Canine liver cancer is one of the most dangerous forms of the disease, in part because it may be difficult to diagnose until the cancer has progressed dramatically. Although it is possible for a dog to develop a primary cancer of the liver, in the vast majority of cases a tumorous growth is due to the metastasizing of cancer from another part of the body. In these situations, the cancer has already spread throughout his system and may be especially difficult to treat. Still, early detection of canine liver cancer increases the chances of a successful treatment and recovery.

Causes and Symptoms of Canine Liver Cancer

Although the most common cause of canine liver cancer is cancer of another part of the body that has spread, about 2 percent of canine cancers develop in the liver primarily. Although the exact cause is unknown, veterinarians believe that exposure to harmful chemicals and carcinogens may contribute. Spoiled foods, household chemicals and other dangerous substances can encourage the growth of cancer in your dog's liver and should be avoided if at all possible. Canine liver cancer is most common in dogs that are 10 years of age or older.

Canine liver cancer typically presents some or all of the following symptoms:

  • Vomiting and diarrhea
  • Weight loss and loss of appetite
  • Jaundice and discolored gums
  • Distended abdomen
  • Lethargy

Diagnosing and Treating Canine Liver Cancer

If your dog displays any of the symptoms listed above, take him to a veterinarian for an immediate examination. Diagnosis of liver cancer in dogs may require a series of tests and biopsies, but your vet will begin with a straightforward physical exam to rule out other conditions. He will also take a blood sample in order to conduct a complete blood count. He may also order x-rays or radiographs of your pet's abdomen and a sample of liver tissue to be taken for further analysis.

The treatment for your pet's liver cancer depends upon the severity of the condition. First and foremost, your vet will work to stabilize your pet's condition and to ease his pain and discomfort. Pain relieving drugs can be helpful in this regard, and your pet may require a blood transfusion or other type of stabilizing treatment.

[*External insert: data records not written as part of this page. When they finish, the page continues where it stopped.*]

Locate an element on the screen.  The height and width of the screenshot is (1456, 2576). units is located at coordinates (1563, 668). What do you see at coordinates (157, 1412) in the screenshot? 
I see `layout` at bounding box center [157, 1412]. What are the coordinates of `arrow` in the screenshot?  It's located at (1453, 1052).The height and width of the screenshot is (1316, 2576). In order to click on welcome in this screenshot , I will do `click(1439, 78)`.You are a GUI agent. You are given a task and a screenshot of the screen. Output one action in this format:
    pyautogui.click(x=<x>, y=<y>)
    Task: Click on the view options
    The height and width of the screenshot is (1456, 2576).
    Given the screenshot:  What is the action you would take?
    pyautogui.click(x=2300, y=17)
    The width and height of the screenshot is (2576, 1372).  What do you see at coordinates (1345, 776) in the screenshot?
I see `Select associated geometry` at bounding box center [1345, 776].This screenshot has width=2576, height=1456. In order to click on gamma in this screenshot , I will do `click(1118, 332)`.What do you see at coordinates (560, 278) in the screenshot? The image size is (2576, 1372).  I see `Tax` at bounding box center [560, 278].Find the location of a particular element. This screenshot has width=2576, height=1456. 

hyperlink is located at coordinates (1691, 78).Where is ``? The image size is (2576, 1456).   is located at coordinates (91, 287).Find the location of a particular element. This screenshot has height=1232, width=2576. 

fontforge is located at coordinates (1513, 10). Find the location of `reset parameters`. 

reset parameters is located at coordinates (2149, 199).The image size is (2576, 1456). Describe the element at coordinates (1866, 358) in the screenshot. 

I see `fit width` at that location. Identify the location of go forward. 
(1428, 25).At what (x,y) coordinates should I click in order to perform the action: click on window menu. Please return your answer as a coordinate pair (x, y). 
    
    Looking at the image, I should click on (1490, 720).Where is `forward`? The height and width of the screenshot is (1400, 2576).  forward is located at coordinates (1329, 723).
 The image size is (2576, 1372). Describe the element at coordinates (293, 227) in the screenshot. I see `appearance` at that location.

If the tumor in your pet's liver is easily accessible, your vet may recommend a surgical excision. Surgery of this type is an invasive and dangerous procedure, and should only be attempted when the exact location of the tumor is known, and only in certain dogs. In other cases, chemotherapy or radiation therapy may be better choices for removing and eliminating the cancer cells. Consult with your vet for more information about each of these treatment methods, and whether they are appropriate for your pet.

Following a diagnosis of liver cancer, it is crucial that you monitor your dog's condition and work to relieve his pain. In some cases, the cancer will have already progressed to a fatal degree, and you can only help to ease your pet's pain. However, discovered early, canine liver cancer may be fully treatable.